▸ Text section:
^^^^^^^^

The purpose of this repository is to demonstrate the ETL process for integrating the MIMIC-III Demo [1] intensive care data into a tranSMART instance with the ETL import tool tranSMART-batch [2] using the highdimensional data format to represent time series data.
The directory mtt
represents a python module that reads MIMIC tables, transforms and exports them in a format that is readable by the import tool TranSMART-batch [2].
The directory data/output/
contains a transformed result of the application, which can be imported into TranSMART. The required study.params
and clinical.params
definition files, which are required to import the dataset, are located in the subdirectory data/output/MIMIC3_DEMO/
alongside with all other required data definitions. By default, the MIMIC-III tables will be loaded from the data directory, too. (Not included in this repository, link in the references).
The application is written in Python 3.8.3, but doesnt use any advanced features of the newer Python 3 versions, so any Python 3+ installation should be able to run it. In addition, the following modules are required:
- prettytable (https://github.com/jazzband/prettytable)
All other used modules should be part of the Python 3 standard library.
To successfully run the module and generate a tranSMART dataset you have to clone this repository and download the MIMIC-III demo dataset (link in the references).
The first step is to navigate in the directory of the cloned repository.
By default the MIMIC-III tables are expected to be located in the directory /data/input/mimic-iii-clinical-database-demo-1.4/
as .csv
files. The path can be changed as described later on.

^^^^^^^^

▸ Instructions:
1/ In the repository description, which Python version is the application written in?
2/ Copy the part of the repository description between "The directory data/output/" and "- prettytable (https://github.com/jazzband/prettytable)", inclusive.
3/ Which directory paths containing a slash does the repository description give?

^^^^^^^^

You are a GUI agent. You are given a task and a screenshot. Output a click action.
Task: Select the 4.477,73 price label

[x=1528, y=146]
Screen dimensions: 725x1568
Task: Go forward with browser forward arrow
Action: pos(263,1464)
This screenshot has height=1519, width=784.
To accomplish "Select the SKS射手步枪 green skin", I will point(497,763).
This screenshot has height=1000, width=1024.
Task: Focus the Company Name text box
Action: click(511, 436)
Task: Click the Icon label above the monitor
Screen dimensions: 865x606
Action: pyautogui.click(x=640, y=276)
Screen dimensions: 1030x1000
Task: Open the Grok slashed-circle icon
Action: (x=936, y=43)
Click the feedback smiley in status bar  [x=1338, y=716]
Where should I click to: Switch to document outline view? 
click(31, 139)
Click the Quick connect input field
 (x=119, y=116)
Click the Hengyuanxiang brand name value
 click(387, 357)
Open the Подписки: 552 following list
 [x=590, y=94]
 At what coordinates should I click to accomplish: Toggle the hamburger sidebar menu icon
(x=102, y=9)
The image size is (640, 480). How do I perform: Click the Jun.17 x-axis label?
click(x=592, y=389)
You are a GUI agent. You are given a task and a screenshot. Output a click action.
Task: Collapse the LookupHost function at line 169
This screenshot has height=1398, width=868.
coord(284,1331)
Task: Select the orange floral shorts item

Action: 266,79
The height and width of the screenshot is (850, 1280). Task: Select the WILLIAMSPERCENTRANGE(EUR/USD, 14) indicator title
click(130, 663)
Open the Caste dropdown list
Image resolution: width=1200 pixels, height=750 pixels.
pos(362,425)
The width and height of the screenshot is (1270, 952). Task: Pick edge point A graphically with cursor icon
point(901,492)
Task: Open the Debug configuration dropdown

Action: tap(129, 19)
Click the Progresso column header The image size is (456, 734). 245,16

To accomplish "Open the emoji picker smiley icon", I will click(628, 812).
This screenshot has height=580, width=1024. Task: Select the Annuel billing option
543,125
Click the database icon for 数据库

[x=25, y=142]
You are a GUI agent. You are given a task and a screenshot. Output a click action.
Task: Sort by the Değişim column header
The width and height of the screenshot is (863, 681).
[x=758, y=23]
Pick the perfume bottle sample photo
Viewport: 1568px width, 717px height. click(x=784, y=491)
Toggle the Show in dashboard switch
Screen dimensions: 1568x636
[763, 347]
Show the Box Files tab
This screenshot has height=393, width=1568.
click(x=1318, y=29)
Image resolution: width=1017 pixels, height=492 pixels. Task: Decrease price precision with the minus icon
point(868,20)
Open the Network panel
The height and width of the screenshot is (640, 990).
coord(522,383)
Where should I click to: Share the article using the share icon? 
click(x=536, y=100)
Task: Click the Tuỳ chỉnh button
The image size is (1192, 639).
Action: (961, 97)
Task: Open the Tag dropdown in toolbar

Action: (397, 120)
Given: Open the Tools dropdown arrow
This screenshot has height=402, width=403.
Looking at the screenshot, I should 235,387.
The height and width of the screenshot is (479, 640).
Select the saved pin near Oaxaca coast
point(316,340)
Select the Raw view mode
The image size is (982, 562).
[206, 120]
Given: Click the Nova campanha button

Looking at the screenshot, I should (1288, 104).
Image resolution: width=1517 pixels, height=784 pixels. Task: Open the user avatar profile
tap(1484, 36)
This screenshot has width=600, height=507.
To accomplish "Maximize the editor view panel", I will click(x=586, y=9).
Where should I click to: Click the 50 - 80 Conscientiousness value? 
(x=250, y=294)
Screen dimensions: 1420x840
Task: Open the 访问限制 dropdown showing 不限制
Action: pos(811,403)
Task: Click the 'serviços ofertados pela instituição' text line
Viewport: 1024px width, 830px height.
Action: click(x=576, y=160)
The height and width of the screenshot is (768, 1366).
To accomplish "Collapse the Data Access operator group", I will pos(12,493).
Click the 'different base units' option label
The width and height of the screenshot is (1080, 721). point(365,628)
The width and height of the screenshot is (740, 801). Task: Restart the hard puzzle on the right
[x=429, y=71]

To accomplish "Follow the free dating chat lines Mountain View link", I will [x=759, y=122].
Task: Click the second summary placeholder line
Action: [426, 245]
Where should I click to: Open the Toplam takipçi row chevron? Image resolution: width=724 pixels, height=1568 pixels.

^^^^^^^^

▸ Answers to the problems:
1/ Python 3.8.3

2/
The directory data/output/
contains a transformed result of the application, which can be imported into TranSMART. The required study.params
and clinical.params
definition files, which are required to import the dataset, are located in the subdirectory data/output/MIMIC3_DEMO/
alongside with all other required data definitions. By default, the MIMIC-III tables will be loaded from the data directory, too. (Not included in this repository, link in the references).
The application is written in Python 3.8.3, but doesnt use any advanced features of the newer Python 3 versions, so any Python 3+ installation should be able to run it. In addition, the following modules are required:
- prettytable (https://github.com/jazzband/prettytable)

3/
- data/output/
- data/output/MIMIC3_DEMO/
- /data/input/mimic-iii-clinical-database-demo-1.4/